Are you a member of any of the facebook allotment or gardening groups? I have seen it for sale on there, not very expensive but usually needs to be collected.

No. I'm not but I might look for it now. Thanks.

CaptainMyCaptain · 28/11/2024 20:11

I've had a quick Google and it seems to help if you live near Kidderminster because its made of carpet waste.

TheGretaGarboHomeForWaywardBoysAndGirls · 28/11/2024 20:18

Jinglingandmingling · 28/11/2024 17:52

We have a scrap metal van that drives slowly past playing a loud recording of ‘Any Old Iron’

Our scrap metal man sings it !

DinnaeFashYerself · 28/11/2024 20:18

I still use shorthand every single day of my work!
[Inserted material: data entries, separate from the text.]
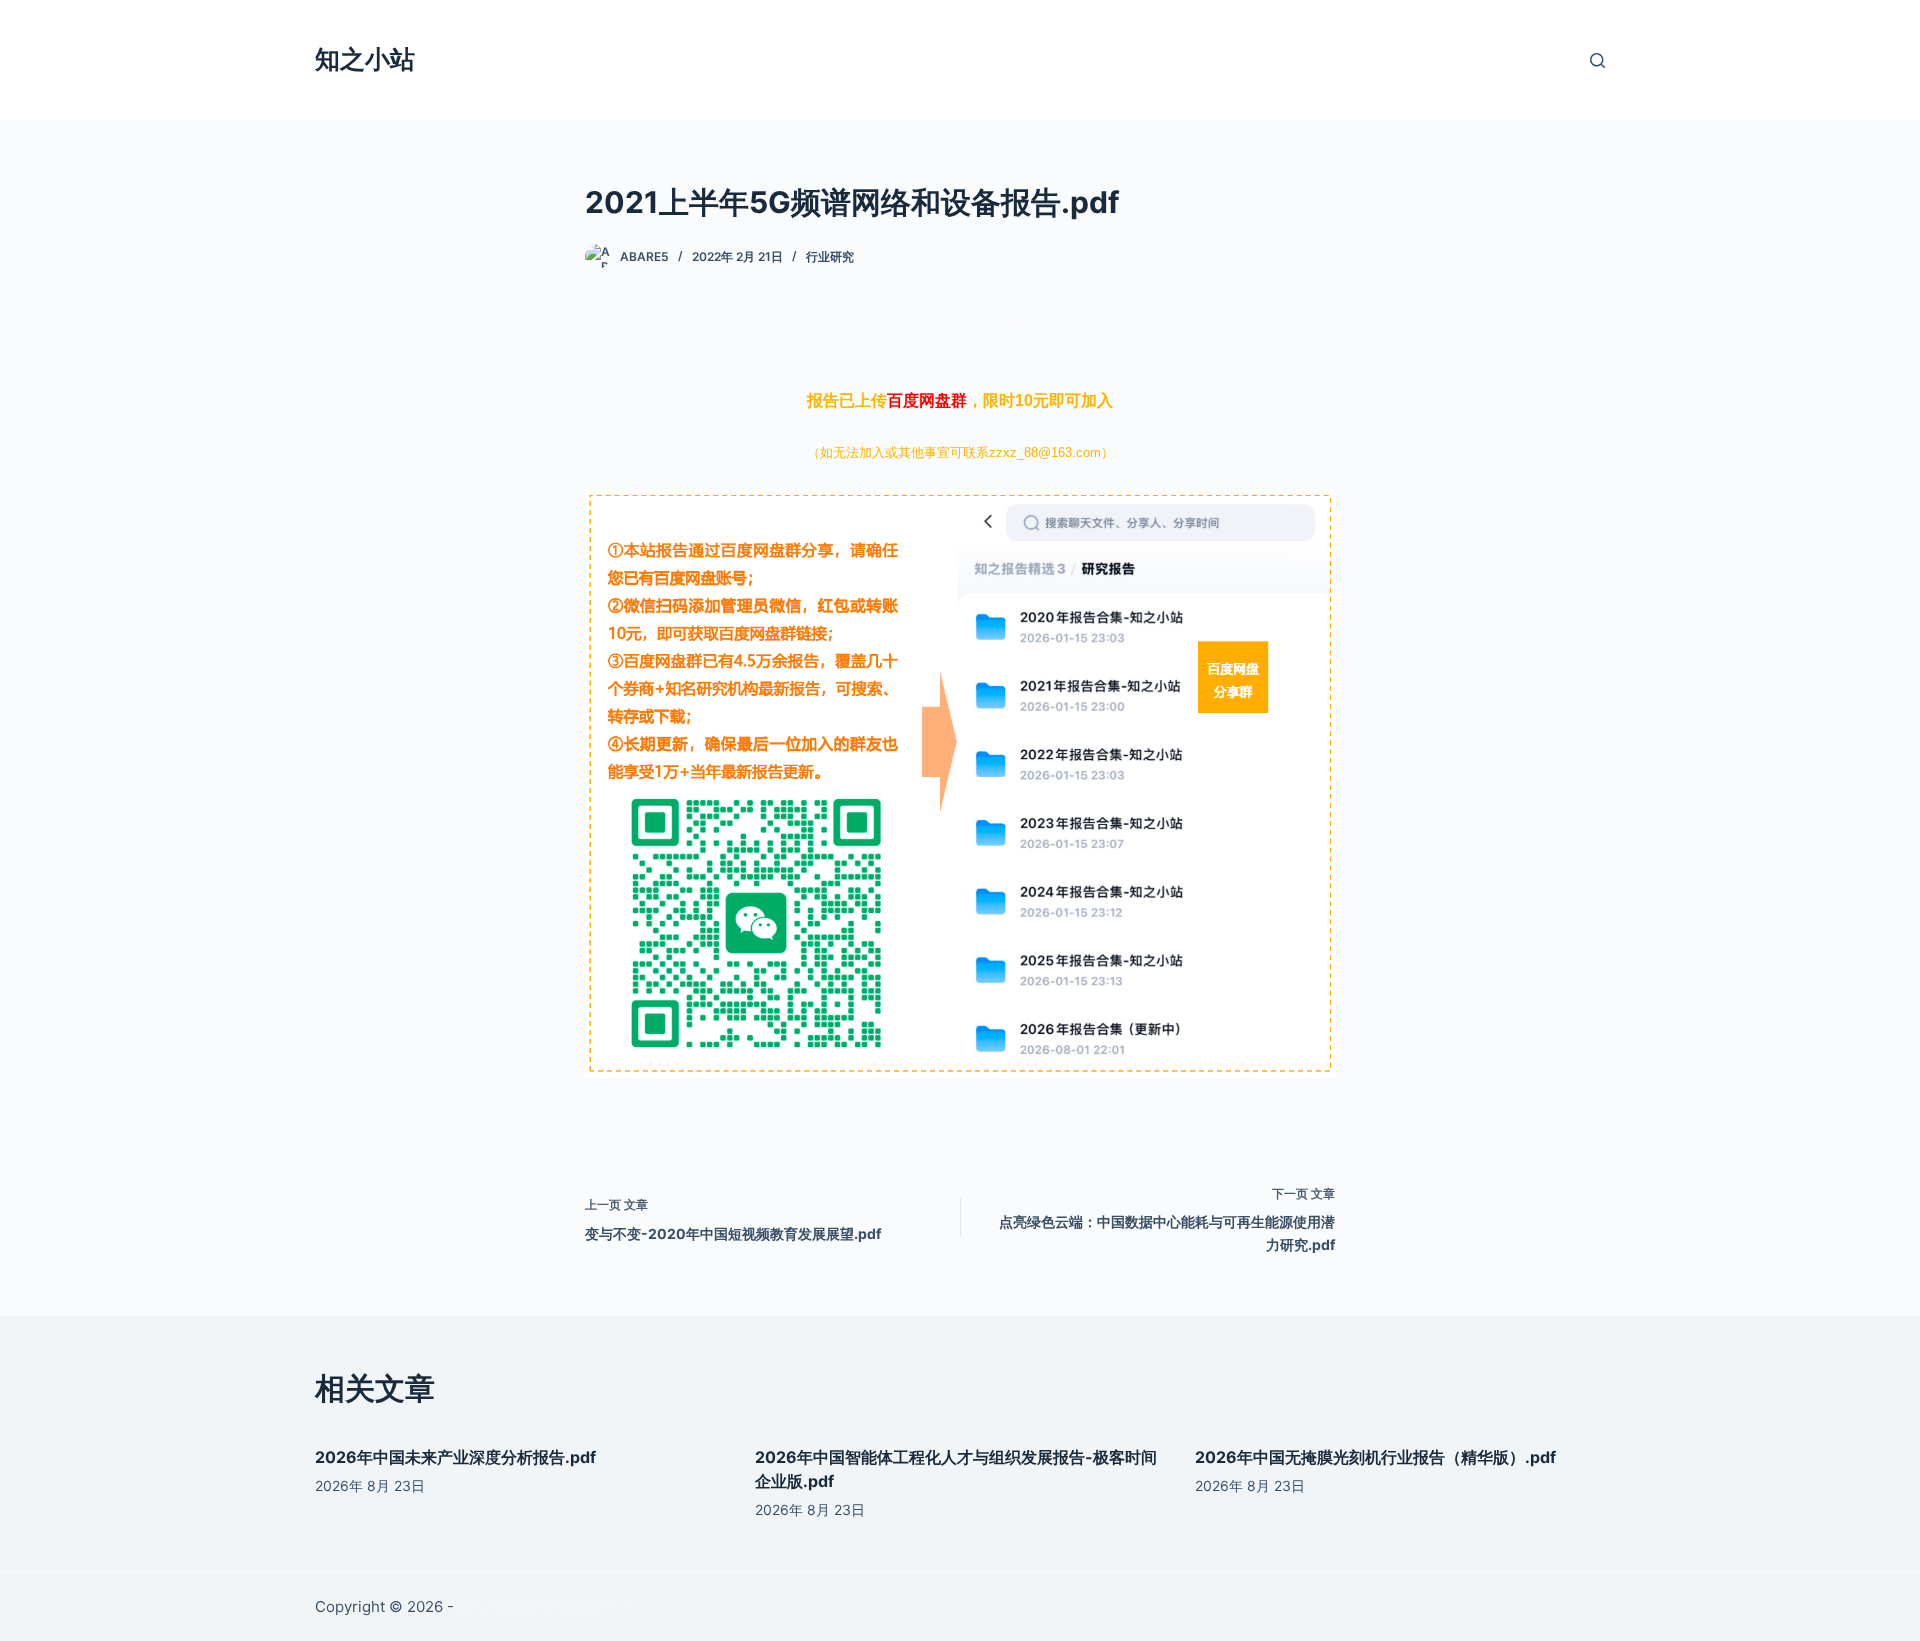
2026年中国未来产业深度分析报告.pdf (455, 1457)
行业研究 (830, 256)
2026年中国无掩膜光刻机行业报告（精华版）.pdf (1375, 1457)
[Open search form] (1597, 60)
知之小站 (365, 59)
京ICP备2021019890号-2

I’m 57, and while I doubt I’m at 120wpm speed any more, it’s still effective and useful.

TheGretaGarboHomeForWaywardBoysAndGirls · 28/11/2024 20:20

OnlyinBlackandWhite · 28/11/2024 15:38

The whipping boy might be an urban myth, but fagging, as in having younger boys 'fag' for you (do menial tasks, sexually abused often) was common in public schools, students vied to be the 'fag' of the most popular boys as a form of status, but the downsides were hideous. As was the whole culture of beating boys anyway.

No wonder our country is how it is when those in charge of running it went to schools that endorsed this brutal system.